Truth and justice needed for Miss Dhu, latest WA death in custody

Amnesty International today called for a full independent judicial inquiry into the tragic death last month of 22 year-old Aboriginal woman Miss Dhu while in West Australian police custody. This follows yesterday’s announcement of a WA coroner’s inquest and an internal police investigation.

The global human rights organisation mourns the passing of Miss Dhu, who died after three days of incarceration in South Hedland Police Station for unpaid fines. During that period she had twice been returned to the lock-up after being taken to hospital complaining of pain, vomiting, fever and paralysis.

“This is an absolute tragedy and our thoughts and support go out to Miss Dhu’s family and her community,” said Tammy Solonec, Amnesty International Australia’s Indigenous Peoples’ Rights Manager.

“The family want truth and justice for their daughter, sister and niece – Miss Dhu. They want an independent inquiry, and we agree that this very sad death deserves nothing short of a full judicial inquiry, without delay. Miss Dhu’s family can’t wait years for the truth to come out.”

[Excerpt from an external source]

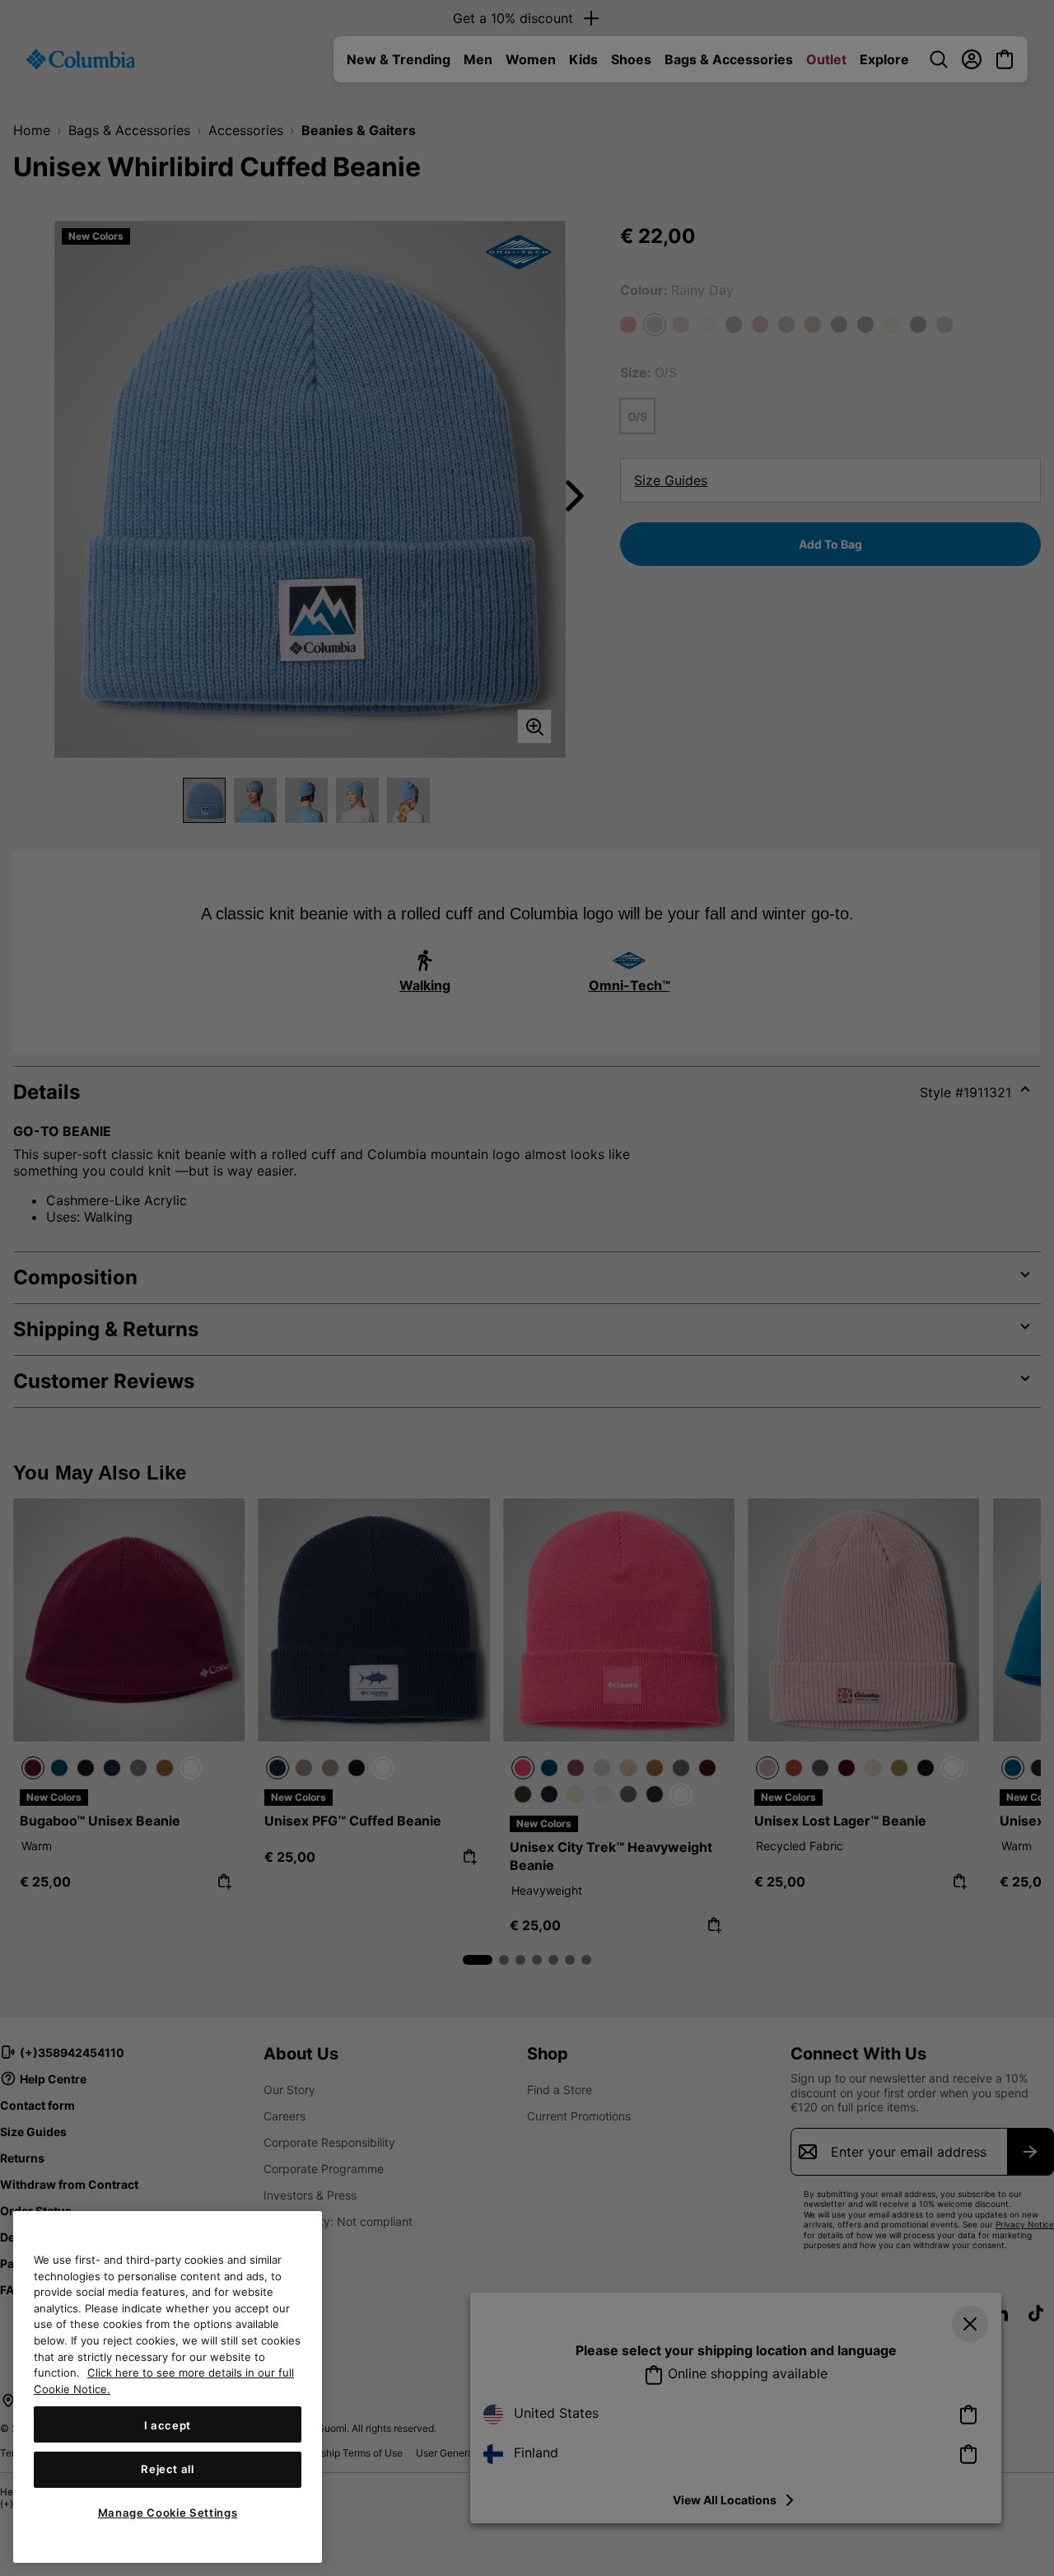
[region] (167, 2387)
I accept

Miss Dhu should never have been in that lock-up. The government has to stop locking up people for being unable to pay fines.

Incarceration rates high

Miss Dhu had been sentenced to incarceration in the lock-up for four days, in lieu of paying a fine of $1000.

“Miss Dhu should never have been in that lock-up. The government has to stop locking up people for being unable to pay fines.

“There should have been more culturally appropriate alternatives available than locking up people, and we need systems in place so that this will never happen again,” said Tammy Solonec.

“The over-representation of Aboriginal and Torres Strait Islander people in the justice system of WA is at an appallingly high rate. As of 26 June 2014, 43% of women incarcerated in WA prisons were Indigenous,” said Tammy Solonec.

We need an alternative system

Amnesty International urges the West Australian Government to reconsider its system of people paying off fines at the rate of $250 per day by doing time in police lock-ups, a system that disproportionately affects people on low incomes.

Police lock-ups should only be used where no other options are available to them due to these facilities being inappropriate for holding people for any length of time as they do not provide for immediate access to medical and other services.

In addition, the jurisdiction of the Office of the Inspector of Custodial Services does not extend to police lock ups. Longer term, Australia needs to ratify the Optional Protocol to the Convention Against Torture and set up a National Preventative Mechanism that will allow the United Nations to inspect all places of detention.